■ **Data provided**
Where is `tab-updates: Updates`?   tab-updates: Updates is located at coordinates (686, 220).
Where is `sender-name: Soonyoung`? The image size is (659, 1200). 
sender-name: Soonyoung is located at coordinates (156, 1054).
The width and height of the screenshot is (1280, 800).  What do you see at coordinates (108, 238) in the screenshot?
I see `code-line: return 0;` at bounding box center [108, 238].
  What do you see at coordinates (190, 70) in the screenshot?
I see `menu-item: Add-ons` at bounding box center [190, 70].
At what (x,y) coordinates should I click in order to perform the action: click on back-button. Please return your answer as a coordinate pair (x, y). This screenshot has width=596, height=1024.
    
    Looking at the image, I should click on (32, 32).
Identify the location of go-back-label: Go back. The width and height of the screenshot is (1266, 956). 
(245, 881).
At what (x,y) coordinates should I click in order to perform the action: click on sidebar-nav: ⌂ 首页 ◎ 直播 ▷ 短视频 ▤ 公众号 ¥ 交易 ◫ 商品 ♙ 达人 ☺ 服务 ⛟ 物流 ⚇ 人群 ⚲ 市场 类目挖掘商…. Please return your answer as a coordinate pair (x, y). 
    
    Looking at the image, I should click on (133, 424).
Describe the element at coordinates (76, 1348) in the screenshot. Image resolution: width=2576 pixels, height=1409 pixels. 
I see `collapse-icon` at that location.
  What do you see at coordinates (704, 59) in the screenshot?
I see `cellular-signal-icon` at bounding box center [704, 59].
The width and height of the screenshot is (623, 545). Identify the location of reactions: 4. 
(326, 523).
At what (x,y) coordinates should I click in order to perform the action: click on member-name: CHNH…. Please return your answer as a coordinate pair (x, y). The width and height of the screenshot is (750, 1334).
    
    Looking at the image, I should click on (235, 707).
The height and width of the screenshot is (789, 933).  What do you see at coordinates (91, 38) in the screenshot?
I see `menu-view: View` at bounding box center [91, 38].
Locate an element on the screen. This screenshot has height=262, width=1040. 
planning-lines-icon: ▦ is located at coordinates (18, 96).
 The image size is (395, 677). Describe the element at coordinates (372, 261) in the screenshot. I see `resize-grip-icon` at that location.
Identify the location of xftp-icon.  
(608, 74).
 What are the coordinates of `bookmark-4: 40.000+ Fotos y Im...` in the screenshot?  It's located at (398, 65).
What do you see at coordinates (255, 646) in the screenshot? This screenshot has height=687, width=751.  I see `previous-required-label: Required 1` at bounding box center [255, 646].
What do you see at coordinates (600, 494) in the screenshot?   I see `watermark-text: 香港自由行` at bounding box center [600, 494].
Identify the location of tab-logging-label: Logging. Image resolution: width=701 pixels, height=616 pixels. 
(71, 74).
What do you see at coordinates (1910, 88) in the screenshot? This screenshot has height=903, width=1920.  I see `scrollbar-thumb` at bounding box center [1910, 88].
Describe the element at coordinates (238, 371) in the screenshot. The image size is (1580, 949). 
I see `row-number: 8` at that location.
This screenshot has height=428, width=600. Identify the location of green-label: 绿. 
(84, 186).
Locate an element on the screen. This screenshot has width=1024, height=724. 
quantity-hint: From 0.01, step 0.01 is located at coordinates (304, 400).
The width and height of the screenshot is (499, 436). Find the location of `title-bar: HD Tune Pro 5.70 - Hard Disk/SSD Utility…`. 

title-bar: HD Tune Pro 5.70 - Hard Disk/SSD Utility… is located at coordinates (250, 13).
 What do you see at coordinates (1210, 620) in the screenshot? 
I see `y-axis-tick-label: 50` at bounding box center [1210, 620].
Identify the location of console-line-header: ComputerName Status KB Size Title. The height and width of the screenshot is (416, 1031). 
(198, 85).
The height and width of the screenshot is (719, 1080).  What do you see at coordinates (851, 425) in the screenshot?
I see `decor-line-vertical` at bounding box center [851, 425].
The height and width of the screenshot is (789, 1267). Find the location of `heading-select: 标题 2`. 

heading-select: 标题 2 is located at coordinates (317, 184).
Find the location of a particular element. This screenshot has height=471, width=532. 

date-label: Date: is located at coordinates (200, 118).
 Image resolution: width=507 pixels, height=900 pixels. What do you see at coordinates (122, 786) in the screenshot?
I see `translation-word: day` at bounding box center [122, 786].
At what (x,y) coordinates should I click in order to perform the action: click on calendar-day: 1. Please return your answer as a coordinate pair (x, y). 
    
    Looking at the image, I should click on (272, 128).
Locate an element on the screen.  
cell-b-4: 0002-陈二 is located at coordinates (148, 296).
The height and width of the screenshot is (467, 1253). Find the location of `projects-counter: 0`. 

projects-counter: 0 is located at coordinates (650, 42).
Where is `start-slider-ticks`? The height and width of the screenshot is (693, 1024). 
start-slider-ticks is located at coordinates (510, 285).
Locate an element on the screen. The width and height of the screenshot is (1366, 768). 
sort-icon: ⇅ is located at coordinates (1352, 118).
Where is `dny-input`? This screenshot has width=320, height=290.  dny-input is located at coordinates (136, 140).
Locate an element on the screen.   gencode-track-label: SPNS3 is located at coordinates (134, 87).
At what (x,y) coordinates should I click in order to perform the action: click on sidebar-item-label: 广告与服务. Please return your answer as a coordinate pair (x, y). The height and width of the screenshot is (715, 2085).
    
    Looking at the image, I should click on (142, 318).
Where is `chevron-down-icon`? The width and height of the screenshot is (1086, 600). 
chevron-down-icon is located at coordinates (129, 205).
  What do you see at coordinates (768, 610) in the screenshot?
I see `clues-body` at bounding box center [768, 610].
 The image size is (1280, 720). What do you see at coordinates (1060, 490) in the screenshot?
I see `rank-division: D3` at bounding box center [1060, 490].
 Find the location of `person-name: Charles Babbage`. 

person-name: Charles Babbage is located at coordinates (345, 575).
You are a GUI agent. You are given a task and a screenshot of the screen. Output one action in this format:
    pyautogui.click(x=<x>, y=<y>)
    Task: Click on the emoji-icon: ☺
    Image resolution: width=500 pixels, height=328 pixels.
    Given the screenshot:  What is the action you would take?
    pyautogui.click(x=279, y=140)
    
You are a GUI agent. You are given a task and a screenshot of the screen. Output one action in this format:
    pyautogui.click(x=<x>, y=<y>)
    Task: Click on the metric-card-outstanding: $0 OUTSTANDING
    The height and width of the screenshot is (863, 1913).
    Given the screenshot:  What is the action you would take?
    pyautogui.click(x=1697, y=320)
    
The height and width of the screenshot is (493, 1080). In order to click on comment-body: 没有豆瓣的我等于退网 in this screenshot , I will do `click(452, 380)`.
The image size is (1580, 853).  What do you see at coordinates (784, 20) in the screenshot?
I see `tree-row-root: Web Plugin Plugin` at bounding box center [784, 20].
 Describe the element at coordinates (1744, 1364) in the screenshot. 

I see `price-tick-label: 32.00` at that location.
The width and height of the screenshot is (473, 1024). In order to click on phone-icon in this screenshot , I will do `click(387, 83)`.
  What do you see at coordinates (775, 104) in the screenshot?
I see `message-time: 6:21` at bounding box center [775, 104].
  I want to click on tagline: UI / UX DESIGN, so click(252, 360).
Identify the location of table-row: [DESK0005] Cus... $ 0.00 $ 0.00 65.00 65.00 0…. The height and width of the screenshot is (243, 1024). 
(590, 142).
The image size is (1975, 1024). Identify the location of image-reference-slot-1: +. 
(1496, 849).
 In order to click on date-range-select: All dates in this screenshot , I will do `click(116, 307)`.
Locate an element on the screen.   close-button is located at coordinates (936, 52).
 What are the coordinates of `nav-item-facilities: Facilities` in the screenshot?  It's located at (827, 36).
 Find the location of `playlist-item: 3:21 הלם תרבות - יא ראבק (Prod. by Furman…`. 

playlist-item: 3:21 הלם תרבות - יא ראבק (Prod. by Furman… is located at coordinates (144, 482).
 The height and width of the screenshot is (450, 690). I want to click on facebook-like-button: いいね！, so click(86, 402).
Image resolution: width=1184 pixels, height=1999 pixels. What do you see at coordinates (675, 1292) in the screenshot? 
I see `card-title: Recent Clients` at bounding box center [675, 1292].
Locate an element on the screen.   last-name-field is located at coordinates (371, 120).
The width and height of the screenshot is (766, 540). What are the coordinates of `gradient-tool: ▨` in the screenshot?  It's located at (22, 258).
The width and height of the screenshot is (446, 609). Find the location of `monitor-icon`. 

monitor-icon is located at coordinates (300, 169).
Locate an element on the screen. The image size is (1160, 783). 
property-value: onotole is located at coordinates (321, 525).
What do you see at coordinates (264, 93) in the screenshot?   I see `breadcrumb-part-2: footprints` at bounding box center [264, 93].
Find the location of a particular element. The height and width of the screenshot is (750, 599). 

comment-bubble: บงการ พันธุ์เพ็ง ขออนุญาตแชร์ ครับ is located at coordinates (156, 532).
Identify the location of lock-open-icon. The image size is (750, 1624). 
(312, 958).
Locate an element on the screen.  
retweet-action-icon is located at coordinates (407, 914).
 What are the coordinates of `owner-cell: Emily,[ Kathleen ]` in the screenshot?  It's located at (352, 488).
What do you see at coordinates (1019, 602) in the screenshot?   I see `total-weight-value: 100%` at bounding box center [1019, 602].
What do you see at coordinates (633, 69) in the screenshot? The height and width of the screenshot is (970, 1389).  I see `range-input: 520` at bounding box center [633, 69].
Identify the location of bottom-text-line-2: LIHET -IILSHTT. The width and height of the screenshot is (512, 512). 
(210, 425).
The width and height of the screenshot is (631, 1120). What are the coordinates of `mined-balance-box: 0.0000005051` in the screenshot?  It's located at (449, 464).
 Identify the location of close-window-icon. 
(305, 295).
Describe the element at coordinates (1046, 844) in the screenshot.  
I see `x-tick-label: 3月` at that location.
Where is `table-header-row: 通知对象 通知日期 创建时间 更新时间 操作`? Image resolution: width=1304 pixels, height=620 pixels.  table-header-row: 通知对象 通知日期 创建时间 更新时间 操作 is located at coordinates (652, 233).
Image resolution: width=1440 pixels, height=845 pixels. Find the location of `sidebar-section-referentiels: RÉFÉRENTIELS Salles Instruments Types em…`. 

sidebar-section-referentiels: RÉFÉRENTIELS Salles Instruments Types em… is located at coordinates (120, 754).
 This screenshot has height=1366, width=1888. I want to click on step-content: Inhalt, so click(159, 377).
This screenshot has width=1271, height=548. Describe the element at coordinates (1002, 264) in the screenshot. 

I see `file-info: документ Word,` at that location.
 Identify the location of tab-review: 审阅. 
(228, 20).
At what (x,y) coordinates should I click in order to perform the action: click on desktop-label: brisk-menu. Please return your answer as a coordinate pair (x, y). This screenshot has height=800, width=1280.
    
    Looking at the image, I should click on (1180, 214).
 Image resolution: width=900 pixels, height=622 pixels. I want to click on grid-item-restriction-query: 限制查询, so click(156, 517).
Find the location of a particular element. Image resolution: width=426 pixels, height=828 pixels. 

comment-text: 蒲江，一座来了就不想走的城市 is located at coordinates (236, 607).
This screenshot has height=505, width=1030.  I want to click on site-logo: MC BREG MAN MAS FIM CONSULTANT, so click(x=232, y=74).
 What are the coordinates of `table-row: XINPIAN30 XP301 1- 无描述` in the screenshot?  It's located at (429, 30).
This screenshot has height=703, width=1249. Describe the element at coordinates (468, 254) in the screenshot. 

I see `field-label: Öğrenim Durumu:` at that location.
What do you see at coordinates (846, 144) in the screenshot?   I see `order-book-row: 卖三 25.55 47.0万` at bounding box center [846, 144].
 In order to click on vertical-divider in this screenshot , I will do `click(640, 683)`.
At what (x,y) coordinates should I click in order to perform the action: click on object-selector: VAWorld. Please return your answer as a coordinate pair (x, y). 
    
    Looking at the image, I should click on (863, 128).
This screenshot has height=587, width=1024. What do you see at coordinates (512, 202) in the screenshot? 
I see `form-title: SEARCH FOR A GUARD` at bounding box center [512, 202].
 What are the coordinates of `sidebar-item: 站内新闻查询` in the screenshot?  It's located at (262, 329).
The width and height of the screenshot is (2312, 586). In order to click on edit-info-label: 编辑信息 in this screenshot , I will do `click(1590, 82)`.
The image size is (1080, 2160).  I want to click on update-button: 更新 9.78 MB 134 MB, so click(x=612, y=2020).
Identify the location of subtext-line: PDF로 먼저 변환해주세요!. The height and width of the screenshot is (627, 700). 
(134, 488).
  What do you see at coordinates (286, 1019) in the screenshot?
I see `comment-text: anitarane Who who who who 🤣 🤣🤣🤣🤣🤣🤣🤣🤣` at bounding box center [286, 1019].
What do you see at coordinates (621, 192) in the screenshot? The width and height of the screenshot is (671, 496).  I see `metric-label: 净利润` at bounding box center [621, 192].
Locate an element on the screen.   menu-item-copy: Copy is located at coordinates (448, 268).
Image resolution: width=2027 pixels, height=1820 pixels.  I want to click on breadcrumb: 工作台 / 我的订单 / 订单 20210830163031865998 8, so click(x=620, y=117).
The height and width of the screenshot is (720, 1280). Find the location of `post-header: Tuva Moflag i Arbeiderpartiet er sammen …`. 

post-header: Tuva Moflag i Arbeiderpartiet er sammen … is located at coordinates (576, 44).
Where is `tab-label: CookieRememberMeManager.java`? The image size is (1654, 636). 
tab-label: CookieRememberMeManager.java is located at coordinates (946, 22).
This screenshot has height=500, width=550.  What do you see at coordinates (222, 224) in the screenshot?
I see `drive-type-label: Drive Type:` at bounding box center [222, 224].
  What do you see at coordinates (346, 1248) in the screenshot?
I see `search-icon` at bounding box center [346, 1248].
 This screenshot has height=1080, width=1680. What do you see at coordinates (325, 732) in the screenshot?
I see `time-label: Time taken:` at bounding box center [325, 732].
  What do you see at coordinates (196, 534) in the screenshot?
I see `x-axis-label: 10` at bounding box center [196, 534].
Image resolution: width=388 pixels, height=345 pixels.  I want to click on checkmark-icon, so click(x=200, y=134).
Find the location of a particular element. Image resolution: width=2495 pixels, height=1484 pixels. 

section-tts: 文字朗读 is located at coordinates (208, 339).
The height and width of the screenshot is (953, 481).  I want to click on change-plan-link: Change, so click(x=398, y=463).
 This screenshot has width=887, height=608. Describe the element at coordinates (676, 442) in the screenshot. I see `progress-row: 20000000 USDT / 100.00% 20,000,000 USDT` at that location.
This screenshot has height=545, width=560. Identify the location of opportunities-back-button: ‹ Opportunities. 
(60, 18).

■ **Work required**
Starting at the line containing "This screenshot has height=545, width=560." and ending at the end of the records, write those lines out again with "Identify" renamed to "Find" and nothing else changed.

■ **Answer area**
This screenshot has height=545, width=560. Find the location of opportunities-back-button: ‹ Opportunities. 
(60, 18).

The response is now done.